*** BLOCO DE TEXTO ***

As horas avançam
na madrugada. Dentro de minutos irei pra casa, lanterna à mão. Indiscreta,
revela os ágeis e pequeninos jacarés de parede, as lagartixas, a ziguezaguear
atrás de insetos e refúgio. Paralisadas pelo facho de luz, parecem presas
fáceis. Nas horas vagas, permeado com outras obras mais digestivas, sigo a
lutar com um livro do argentino José Ingenieros. Escreve de forma densa, com exaltado
senso crítico, enchendo páginas e mais páginas com reflexões que parecem, quase
todas, aforismos encadeados. A linguagem não flui, escoa como lava e a leitura
parece avançar com a velocidade de crescimento de estalactites. Algumas de suas
tiradas são notáveis e parecem descrever ora a mim mesmo, ora a outros tantos
que conhecemos. O nome da obra denuncia a falta de melhores atributos: “O homem medíocre”.
Pensei em alinhar
frases deste autor para, só então, depois de uma fuzilaria de palavras, revelar
sua origem. Algumas dão o que pensar: “A
mediocridade é mais contagiosa que o talento (...) Seriam capazes de enviar em
comissão um lobo e um cordeiro,
surpreendendo-se, depois, sinceramente, de ver o lobo voltar sozinho (...)
Povoam a sua memória com máximas de almanaque, e ressuscitam-nas de vez em
quando como se fossem sentenças (...) O homem medíocre que se aventura à lição
social tem apetites urgentes: o êxito. Não suspeita da existência de outra
coisa – a glória – almejada somente pelos caracteres superiores”.
Pois tomo o mote
do homem medíocre para expandi-lo aos acontecimentos lastimáveis de Paris, que
viu arder Notre Dame. Antes de tudo viajo no tempo e recordo os conselhos que
ouvi antes de ir a Portugal pela vez primeira. Me disse um conhecedor das
coisas de além-mar que prestasse atenção nas Igrejas portuguesas. Modestas por
fora, possuem em seu interior toda a demonstração de carinho pelas coisas do
Alto. É verdade. Verdade esta que podemos confirmar também no Brasil, em
cidades como Salvador e Ouro Preto. O que a pedra bruta, por vezes talhada sem
grande apuro na fachada, fica a dever, ricos e devotos interiores fazem
esquecer, convocando os homens à introspecção, à consciência, à oração.
Notre Dame não era exatamente isto. Seu exterior era muito mais
exuberante que seu devastado interior, castigado pela bestialidade que também compôs
a Revolução Francesa, liberados os baixos instintos e a perseguição à religião,
notadamente o cristianismo. O interior da catedral foi dilapidado, vejam só, em
nome da Razão. Naquela França não faltaram perseguidores da Igreja, como
Voltaire e Diderot, com seu embuste literário “A religiosa”. Quanto cinismo, quanto ódio.

*** INFORMAÇÕES FORNECIDAS ***

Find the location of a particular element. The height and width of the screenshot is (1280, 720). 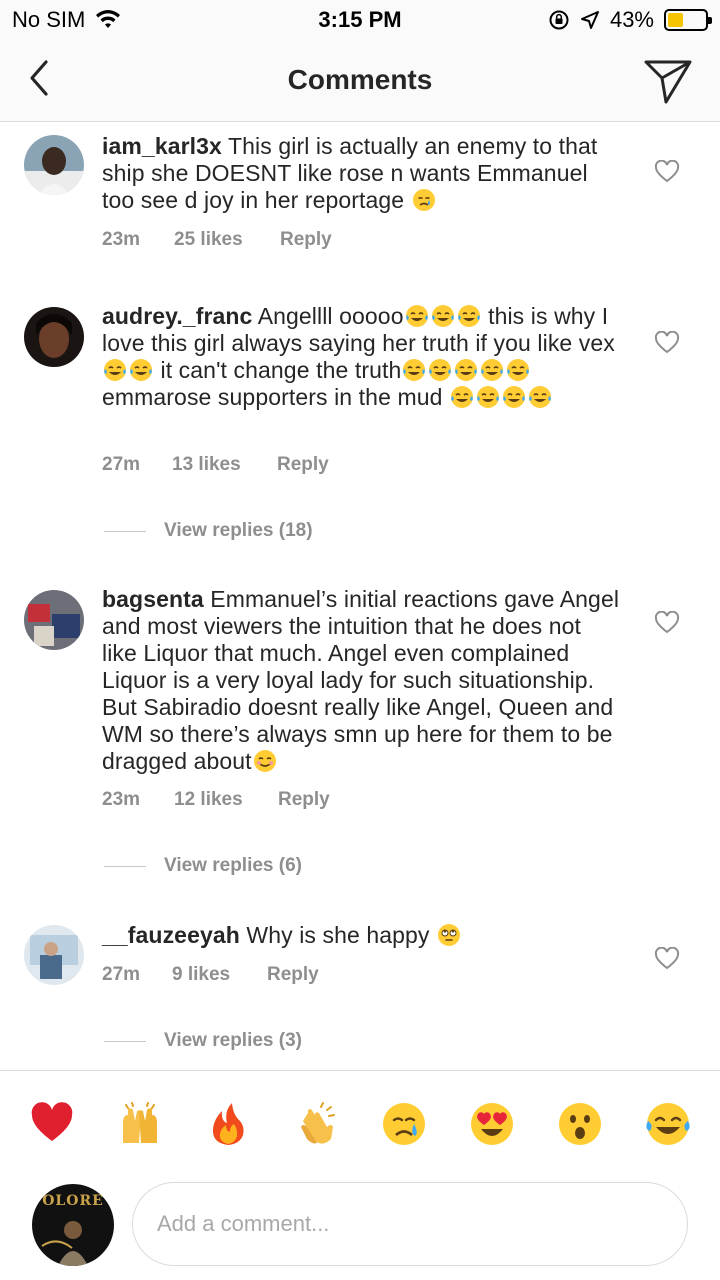

comment-body: Why is she happy is located at coordinates (338, 935).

***

• AÇÕES NECESSÁRIAS:
1. Por favor, repita o trecho do bloco de texto que começa em "Pensei em alinhar" e termina em "voltar sozinho (...)".
2. Reescreva em forma de lista o parágrafo do bloco de texto que começa com "Notre Dame não era exatamente isto", mantendo os fatos principais.
Os dados foram tirados de outra fonte.

• PROBLEMAS RESOLVIDOS:
1.
Pensei em alinhar
frases deste autor para, só então, depois de uma fuzilaria de palavras, revelar
sua origem. Algumas dão o que pensar: “A
mediocridade é mais contagiosa que o talento (...) Seriam capazes de enviar em
comissão um lobo e um cordeiro,
surpreendendo-se, depois, sinceramente, de ver o lobo voltar sozinho (...)

2.
- O exterior de Notre Dame era muito mais exuberante que o interior.
- O interior foi devastado pela bestialidade da Revolução Francesa, que liberou os baixos instintos e perseguiu a religião, sobretudo o cristianismo.
- O interior da catedral foi dilapidado em nome da Razão.
- Naquela França houve perseguidores da Igreja, como Voltaire e Diderot, este com "A religiosa", chamada de embuste literário.